MMP/ADAM inhibitors: therapeutic potential for psoriasis

Abstract

Psoriasis is a common and chronic skin disease characterised by skin inflammation and hyperproliferation of epidermal keratinocytes, but the pathogenesis remains to be elucidated. Recently, anticytokine therapy, for example, the blockade of tumour necrosis factor (TNF)-α, was approved as treatment for psoriasis, indicating that TNF-α is a main mediator of chronic skin inflammation in psoriatic lesions. TNF-α is produced in diverse immune cells and keratinocytes and released after ectodomain shedding.
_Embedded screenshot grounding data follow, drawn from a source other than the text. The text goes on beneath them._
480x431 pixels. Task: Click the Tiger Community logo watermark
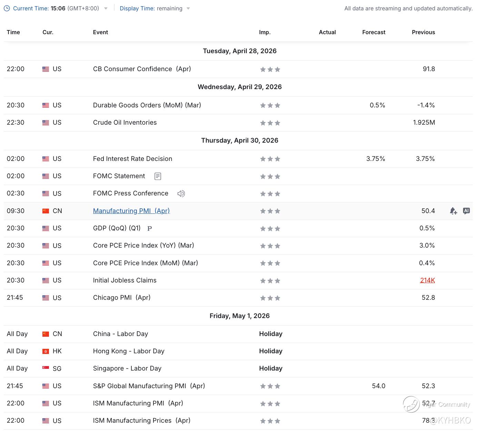pyautogui.click(x=411, y=404)
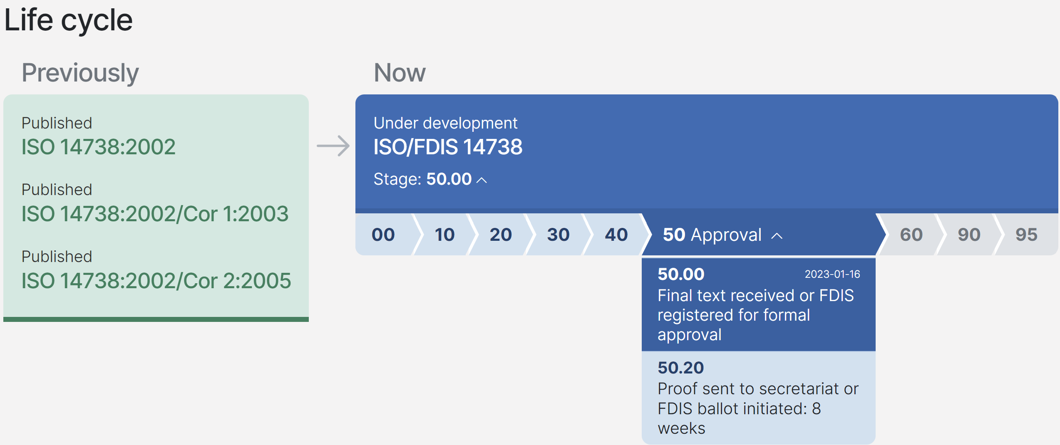Open the ISO 14738:2002 published standard
Image resolution: width=1060 pixels, height=445 pixels.
coord(98,146)
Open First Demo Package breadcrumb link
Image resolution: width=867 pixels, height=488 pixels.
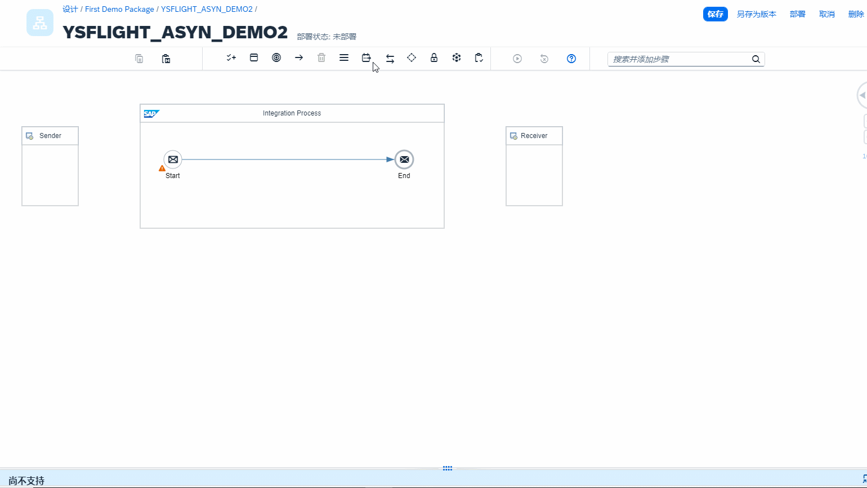tap(119, 10)

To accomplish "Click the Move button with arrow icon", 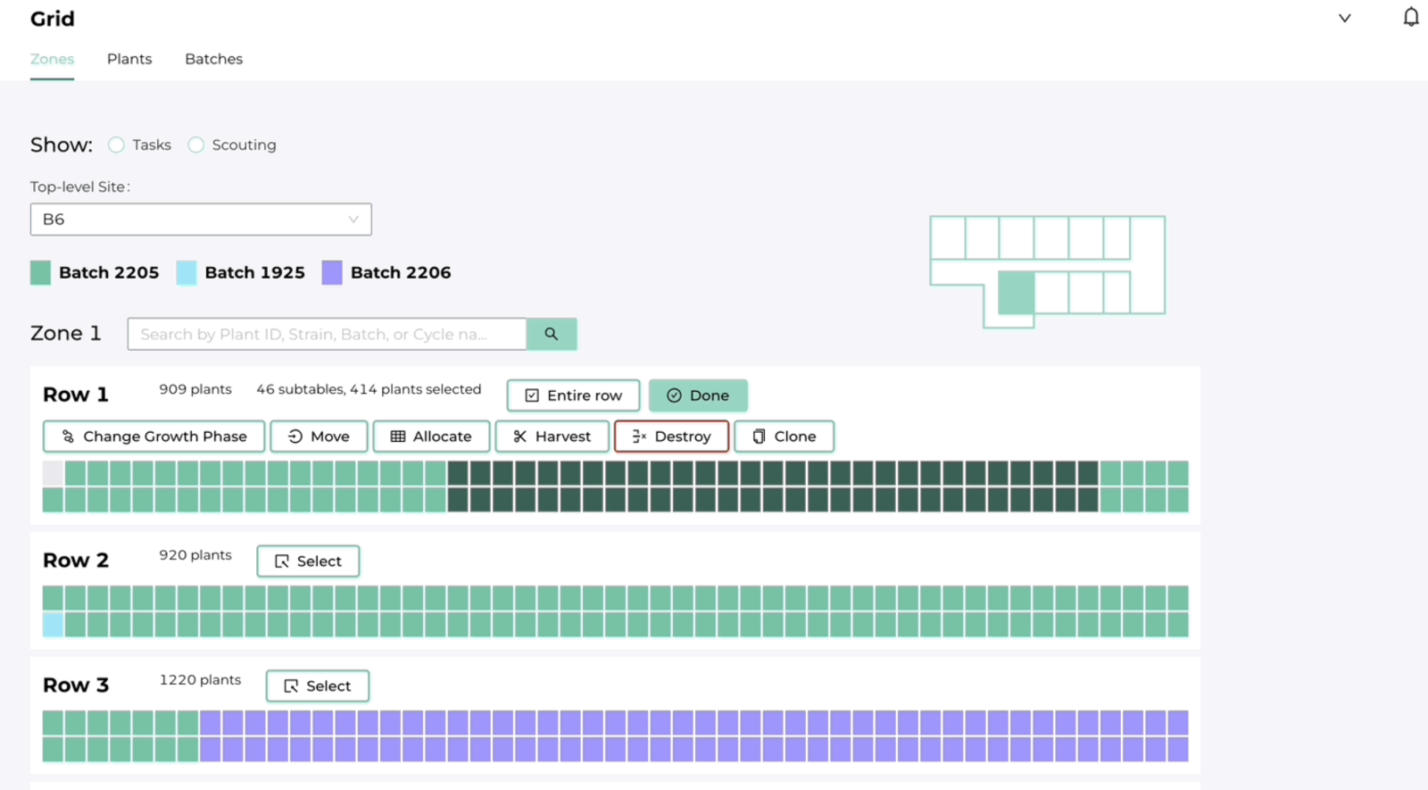I will (x=319, y=437).
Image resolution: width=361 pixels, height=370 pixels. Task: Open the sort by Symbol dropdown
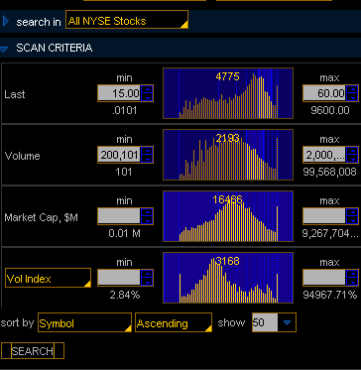84,322
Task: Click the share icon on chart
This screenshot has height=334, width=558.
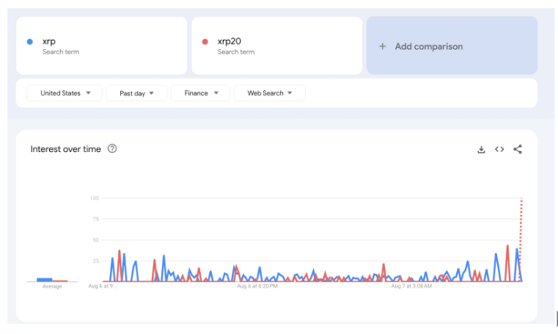Action: tap(518, 149)
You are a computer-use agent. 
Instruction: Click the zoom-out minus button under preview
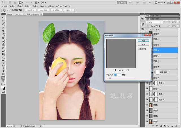coord(114,70)
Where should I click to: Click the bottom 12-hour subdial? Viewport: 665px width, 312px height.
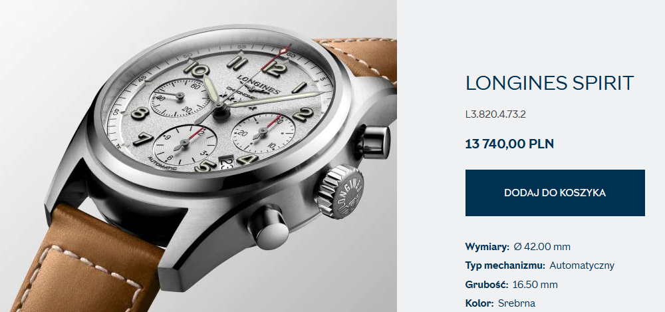point(184,144)

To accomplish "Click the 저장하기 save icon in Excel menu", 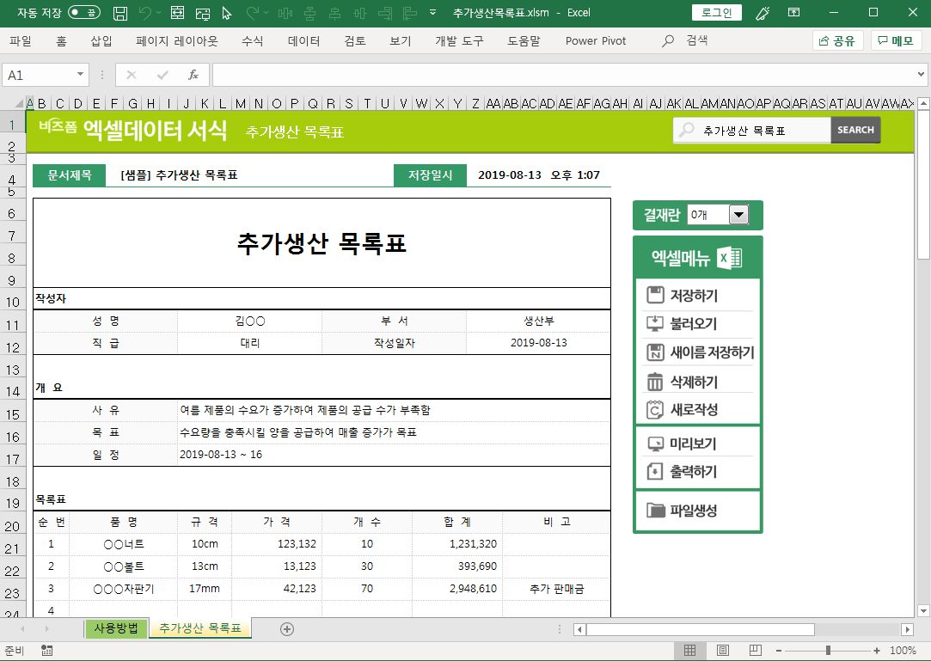I will [655, 296].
TNF-α converting enzyme (TACE/ADAM17) is the primary enzyme that cleaves membrane-bound TNF-α at the ectodomain site and is classified within the disintegrin and metalloproteinase (ADAM) family. Hyperproliferation of keratinocytes is associated with activation of epidermal growth factor receptor (EGFR). The EGFR ligands are also generated in a membrane-bound form and released after ectodomain shedding by ADAMs and matrix metallo-proteinases (MMPs). Herein, the pathological and physiological implication of MMP/ADAM in the pathogenesis of psoriasis and the therapeutic potential of MMP/ADAM inhibitors are discussed.